Fontane mal anders: Effie Briest bricht aus

In comichafter Überspitzung zeigt das Theater Lübeck Moritz Franz Beichls Effi-Briest-Überschreibung: eher frei von als nach Theodor Fontane.

Zwei Schauspielerinnen auf der Bühne

Fast wie in Barbieland: Effie Briest auf pinkfarbener Bühne in Lübeck Foto: Sinje Hasheider/Theater Lübeck

LÜBECK taz | Als Repräsentationspüppchen wird eine 17-Jährige in den finanziell sicheren Ehehafen genötigt. Bald schon beginnt sie aus grenzenloser Beziehungslangeweile eine Affäre, woraufhin sich die Nebenbuhler mit Todesfolge duellieren. Das erzählt Theodor Fontane in seinem Roman „Effi Briest“, dessen Titelfigur mit Scheidung, Kontaktverlust zu ihrem Kind und sozialer Ächtung bestraft wird. Geopfert vom Autor, um seine Kritik am erstickenden Wertekanon im Deutschen Kaiserreich deutlich zu machen.

Rund 130 Jahre später hat Moritz Franz Beichl das für sein Schauspiel „Effi, Ach Effi Briest“ in einer Empowerment-Version erzählt, die derzeit in Lübeck gezeigt wird: Die Pro­tagonistin entscheidet sich, der pubertär aufgeheizten Kinderzimmerwelt zu entfliehen und in die echte Welt aufzubrechen.

Den ersten Schritt in die Freiheit wagt sie mit der Heirat eines wohlhabend biederen Karrieristen. Alle Liebesschmetterlinge im Bauch bringt aber ein anderes Mannsbild in Bewegung: Erfahrungen, die Ausgangspunkt sein können, einen eigenen Weg zu gehen.

Dafür hat Beichl den Erzählton Fontanes durch einen jugendfrisch kalauernden Text ersetzt, ihn mit feministischem Feenstaub sowie antikapitalistischem Konfetti dramatisiert und selbst 2022 am Wiener „Bronski & Grünberg“-Theater für die Uraufführung gesorgt. Regisseurin Maike Bouschen inszeniert diese Überschreibung jetzt am Theater Lübeck aus dem modischen Geist der Barbie-Renaissance.

Orgie in Pink

Die Bühne ist eine Orgie in Pink. Einhörner rotieren auf einem Kinderkarussell – als Bild für Effis noch ziellos um sich selbst kreiselnde Mädchentraumidylle, in der alle Erwachsenen bestens gelaunt, glitzernd geschminkt und schrill-albern kostümiert sind. Nur Kindermädchen Roswitha (Sonja Cariaso) tritt als beste Freundin for­ever in Schwarz gewandet forsch bis renitent auf und kommentiert vor der Bühne das Geschehen mit selbst geschriebenen Coming-of-age-Anleitungen im Plauderton.
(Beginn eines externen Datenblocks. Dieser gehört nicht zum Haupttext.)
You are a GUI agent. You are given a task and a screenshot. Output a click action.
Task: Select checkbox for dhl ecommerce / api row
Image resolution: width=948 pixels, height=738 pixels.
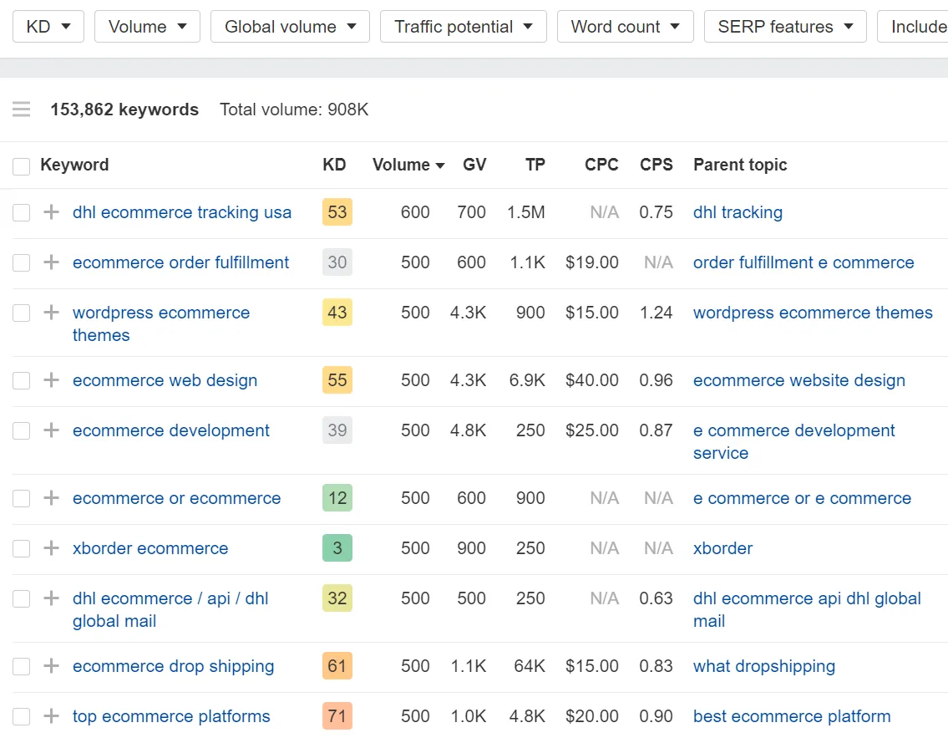tap(22, 598)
Zu Beichls literarischer kommt also eine musikalische Transposition. Auf der Bühne wird die Handlung zudem zu Discokugelgelichter mit Pop-Hits illustriert, inszeniert als Musical-Parodien. Als kritisch gemeinter Gesangsjokus wird also zu den Fluchtplänen aus der Teenie-Welt „Favourite things“ von Big Brovaz’ intoniert, eine Aufzählung von Accessoires eines konsumorientierten Luxuslebens, das Effi für sich erhofft. Hinreißend, wenn Mutter Briest später Billie Eilishs Ode an den „Bad guy“ anstimmt und zwei männliche Geschöpfe des Ensembles dazu ein Blockflötenduett spendieren.

Anfangs gibt Luisa Böse als Effi noch die jugendliche Naiv­strahlerin, die eine „perfekte Frau“ zu werden vorhat: zuhörend, nickend, von allen geliebt und dem Mann ergeben, der ihr sagt, wo es langgeht. Da kontert natürlich Roswitha: „Nur normal ist wirklich richtig, / doch mit normal gibst du dich auf. / Finde raus, was du wirklich willst. / Am Ende brauchst du Biss und Ninja Skills.“

Die Regie setzt auf einen hübsch grotesken Ansatz. Mit Angeberposen stellt sich Baron von Innstetten der Effi vor, macht dann auch den Macho­affen mit Enrique Iglesias’ „Hero“ – und zündet eine Konfettikanone zwischen seinen Beinen, während Roswitha „Like a virgin“ kreischt. Mutter Briest fingert lüstern an ihrem stummen Mann herum und führt ihn an der Leine in den Swingerclub.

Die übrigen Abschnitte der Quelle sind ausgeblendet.